L'arresto del giornalista di Ria Novosti Ucraina, Kirill Vyshinsky, con la surreale accusa di alto tradimento, potrebbe inaugurare una nuova serie di persecuzioni a danno dei giornalisti non-allineati con il regime inaugurato dal colpo di Stato di Maydan nel febbraio 2014. Ne parliamo con l'avvocato Marco Bordoni, collaboratore di Saker Italia, e da molti anni osservatore di affari ucraini.

— Il caso più recente di persecuzione nei confronti di giornalisti in Ucraina è l'arresto Vyshinksky, corrispondente dall'Ucraina dell'agenzia Rossiya Segodnya. Accusato di alto tradimento, rischia 15 anni. Qual è la sua opinione sull'accaduto?

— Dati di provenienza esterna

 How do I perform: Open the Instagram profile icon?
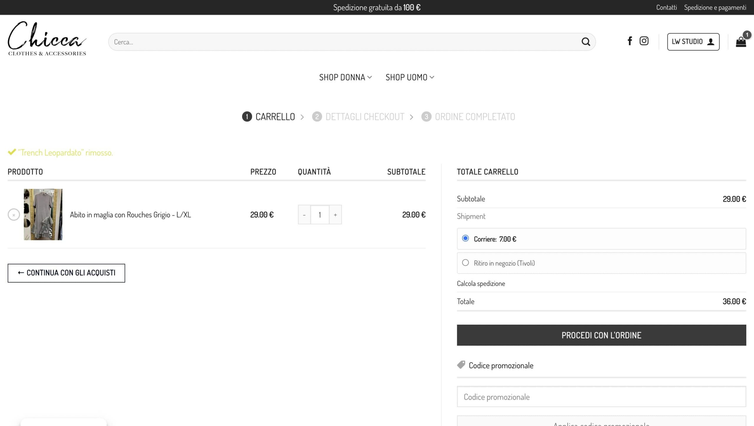point(644,41)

— Bisogna dire che la perquisizione negli uffici di RIA Novosti Ucraina e l'arresto del direttore dell'agenzia Kirill Vyshinsky con l'accusa di "tradimento" è solo l'ultimo capitolo della storia di illegalità istituzionalizzata inaugurata, come ho detto, dalle stragi del Maidan e di Odessa del 2014. Mi lasci fornire qualche specifica per il pubblico italiano, che forse non ha seguito la vicenda: il giornalista di RIA Novosti non è accusato di condotte tipiche del gravissimo reato di tradimento come, poniamo, fornire piani militari o segreti di stato al nemico. Nulla di tutto questo. L'accusa è di aver partecipato alla cosiddetta "guerra ibrida" della Russia contro l'Ucraina. Ovviamente la "guerra ibrida" non è una fattispecie giuridica (nessun codice, in nessun paese del mondo, conosce la "guerra ibrida"!), ma una astrazione teorica parto di strateghi militari, commentatori e analisti di politica internazionale. Giocare su questo equivoco è utile al governo di Kiev perché consente di trattare come "nemici" alcuni bersagli indifesi senza trovarsi nella scomoda situazione di fare una guerra "vera" con la Russia, ed anzi senza nemmeno abrogare il trattato di amicizia del 1997.

— Nella guerra ibrida ogni giornalista è potenzialmente un traditore quindi?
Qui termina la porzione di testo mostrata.